EXERCISE BRIEF
Gather every line from the entries below that includes "table".

GIVEN ENTRIES

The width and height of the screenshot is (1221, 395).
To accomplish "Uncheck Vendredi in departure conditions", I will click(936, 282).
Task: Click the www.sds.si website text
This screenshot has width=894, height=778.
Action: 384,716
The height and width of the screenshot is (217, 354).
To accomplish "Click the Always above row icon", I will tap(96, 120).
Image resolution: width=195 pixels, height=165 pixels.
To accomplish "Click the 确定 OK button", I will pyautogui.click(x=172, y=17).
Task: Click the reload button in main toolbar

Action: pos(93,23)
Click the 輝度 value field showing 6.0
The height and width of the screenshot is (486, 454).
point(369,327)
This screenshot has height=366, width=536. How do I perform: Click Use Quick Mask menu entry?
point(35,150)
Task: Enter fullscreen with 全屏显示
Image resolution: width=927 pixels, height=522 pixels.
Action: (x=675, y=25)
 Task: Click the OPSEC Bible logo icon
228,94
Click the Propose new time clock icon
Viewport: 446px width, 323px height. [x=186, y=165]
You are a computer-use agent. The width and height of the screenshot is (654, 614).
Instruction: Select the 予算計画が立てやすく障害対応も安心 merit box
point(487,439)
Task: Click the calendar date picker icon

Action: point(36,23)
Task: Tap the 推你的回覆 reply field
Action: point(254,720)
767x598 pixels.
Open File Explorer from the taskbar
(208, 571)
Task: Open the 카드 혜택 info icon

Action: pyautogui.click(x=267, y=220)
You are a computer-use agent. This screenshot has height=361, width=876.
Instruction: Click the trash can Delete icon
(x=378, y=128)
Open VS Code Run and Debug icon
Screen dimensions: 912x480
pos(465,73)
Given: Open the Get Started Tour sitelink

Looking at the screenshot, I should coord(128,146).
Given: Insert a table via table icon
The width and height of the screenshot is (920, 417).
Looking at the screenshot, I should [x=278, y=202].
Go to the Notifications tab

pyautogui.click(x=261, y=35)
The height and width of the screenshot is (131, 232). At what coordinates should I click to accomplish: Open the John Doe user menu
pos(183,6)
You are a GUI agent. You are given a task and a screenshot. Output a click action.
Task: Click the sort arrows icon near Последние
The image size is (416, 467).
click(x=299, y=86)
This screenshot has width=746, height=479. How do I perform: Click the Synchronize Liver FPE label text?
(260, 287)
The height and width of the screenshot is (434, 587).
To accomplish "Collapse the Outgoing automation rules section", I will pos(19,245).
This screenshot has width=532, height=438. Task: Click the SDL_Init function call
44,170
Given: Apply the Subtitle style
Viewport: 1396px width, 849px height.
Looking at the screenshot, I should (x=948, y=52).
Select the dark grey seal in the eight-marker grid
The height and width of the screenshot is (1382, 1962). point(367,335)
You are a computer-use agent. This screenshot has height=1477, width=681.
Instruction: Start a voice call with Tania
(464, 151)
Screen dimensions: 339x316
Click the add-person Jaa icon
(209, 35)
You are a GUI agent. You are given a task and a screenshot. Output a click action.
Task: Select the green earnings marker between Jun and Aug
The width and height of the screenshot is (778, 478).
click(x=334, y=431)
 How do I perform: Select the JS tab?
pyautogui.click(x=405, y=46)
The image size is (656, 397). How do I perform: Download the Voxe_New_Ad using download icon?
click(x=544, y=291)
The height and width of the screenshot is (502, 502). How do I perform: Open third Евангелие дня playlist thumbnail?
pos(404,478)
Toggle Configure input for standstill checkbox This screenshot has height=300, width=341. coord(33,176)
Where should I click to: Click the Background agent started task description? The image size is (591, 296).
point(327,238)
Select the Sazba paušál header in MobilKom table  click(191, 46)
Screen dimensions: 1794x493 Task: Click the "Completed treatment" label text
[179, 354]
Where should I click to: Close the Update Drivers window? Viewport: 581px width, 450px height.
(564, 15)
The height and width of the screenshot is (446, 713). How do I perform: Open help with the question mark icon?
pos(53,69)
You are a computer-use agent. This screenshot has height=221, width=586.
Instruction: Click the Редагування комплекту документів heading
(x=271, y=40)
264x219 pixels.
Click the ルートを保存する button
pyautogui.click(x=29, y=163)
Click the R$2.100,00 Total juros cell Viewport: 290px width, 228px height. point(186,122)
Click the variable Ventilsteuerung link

WORKED SOLUTION
Given: Insert a table via table icon
Select the Sazba paušál header in MobilKom table  click(191, 46)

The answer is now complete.